We created a proto-persona according to the initial research, highlighting representative attributes of our target users of confusion to the service available, curiosity to explore campus, and fear to get lost. Empathizing with her, we could better ideate our digital product with a specific focus.

 
 

Ideation

Learning from the user analysis and research findings, we identified 4 users’ needs and considered how to help Stephanie to find her ideal study space easily. Our group mapped need statements, big ideas, and scenarios.
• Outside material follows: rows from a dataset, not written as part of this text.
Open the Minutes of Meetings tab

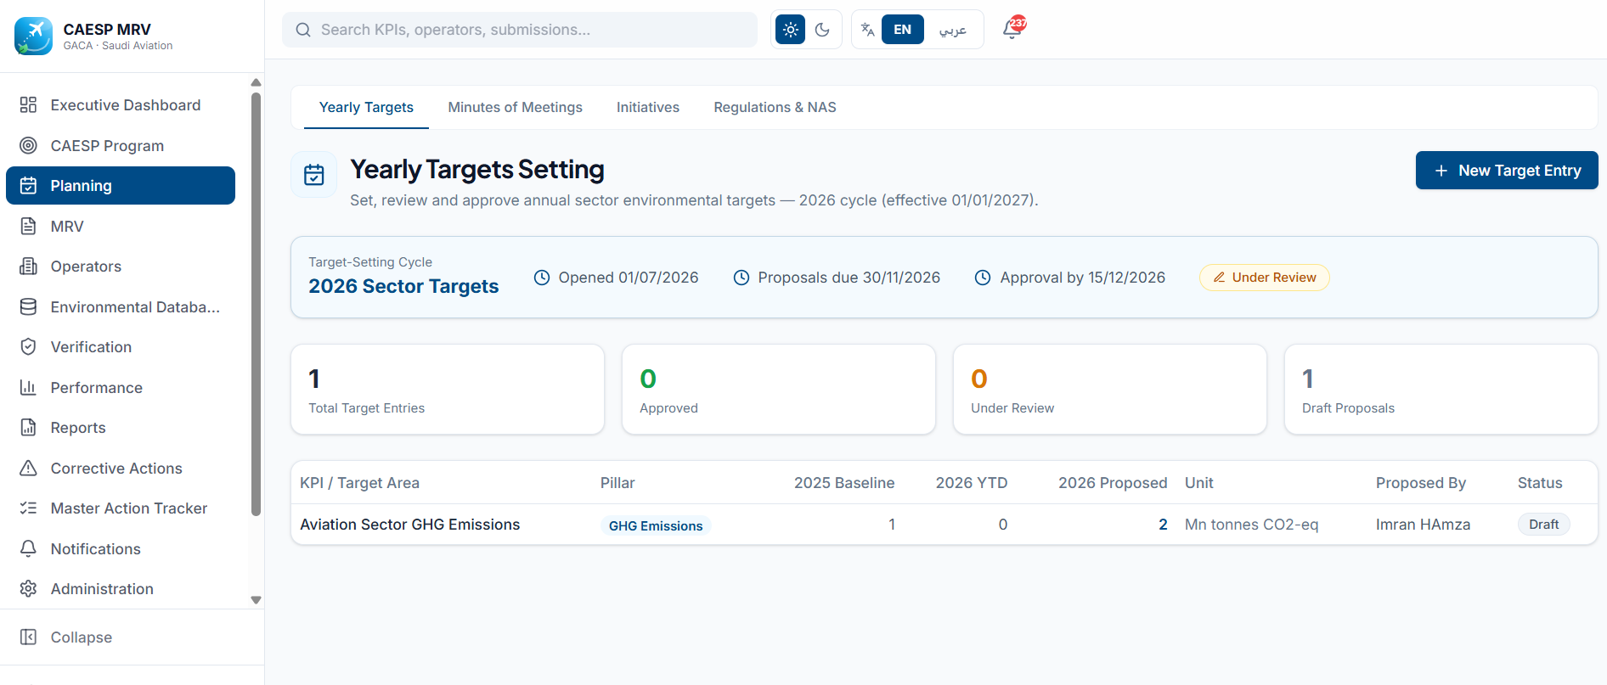pos(515,108)
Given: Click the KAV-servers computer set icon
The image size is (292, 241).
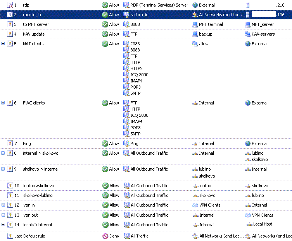Looking at the screenshot, I should 248,34.
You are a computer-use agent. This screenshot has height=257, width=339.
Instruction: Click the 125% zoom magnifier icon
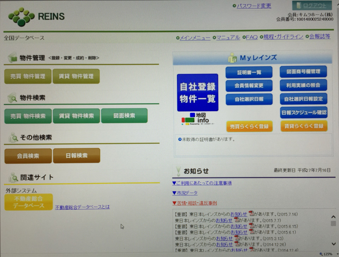point(321,254)
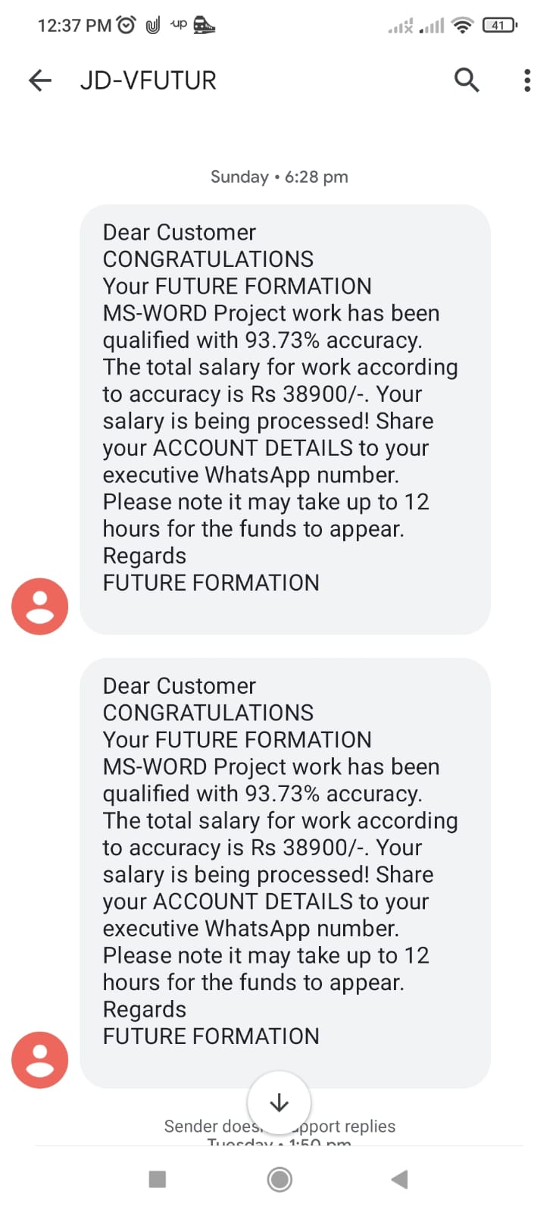Tap the second FUTURE FORMATION message bubble
Image resolution: width=559 pixels, height=1213 pixels.
coord(285,873)
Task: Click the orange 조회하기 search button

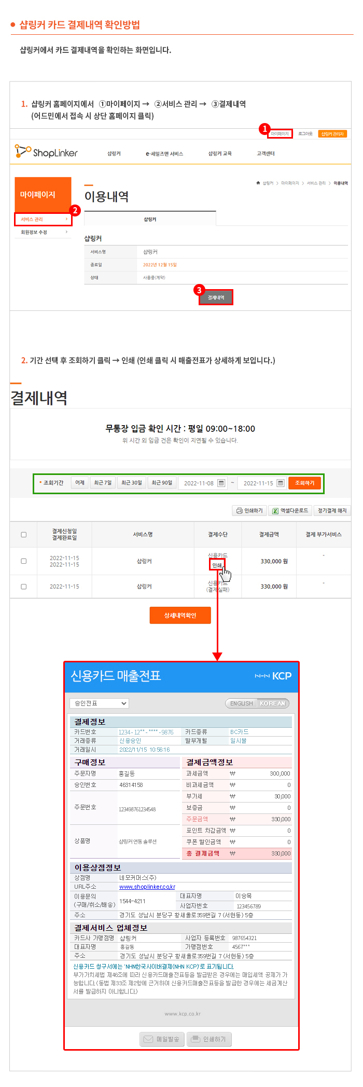Action: coord(305,483)
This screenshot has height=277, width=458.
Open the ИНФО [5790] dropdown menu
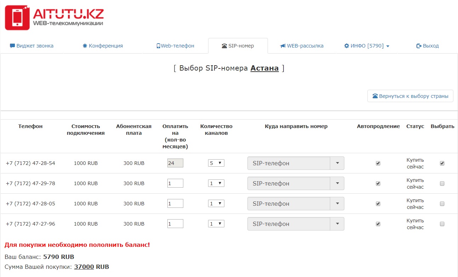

Using requirement analysis, we ideated key features by proposing a prioritization grid voting.

 

Stephanie needs a way to….

 
  • She needs to know whether there is an available spot so she won’t waste time finding it.

  • She needs to know more libraries/buildings available on campus, so she can expand her choices based on acknowledgment.

  • She needs to know where is the closest ideal study space so she won't walk extra.

  • She needs to know the rules, restrictions, & services of buildings so she can select the ideal study space.

 

Ideas on functionality

We mapped out a prioritization grid to group 12 big ideas by levels of impact and feasibility.

More questions we considered:

  1. Setting up preferences: one-time setting or editable filters?

  2. Real-time capacity update: what is the accurate and cost-efficient way to provide seat availability?

  3. What are the motivations for the university to invest in our product?

Our discussion:

  1. Embedding the customization setting as part of the onboarding process, while keeping flexibility for users to add/remove any filters for each search behavior.

  2. Borrowing the idea of crowdsourcing API to estimate the heat map of each location based on their capacities. While allowing users to provide quick feedback on the real-time availability. Instead of showing a specific number of available seats, provide a progress bar to hint at capacity.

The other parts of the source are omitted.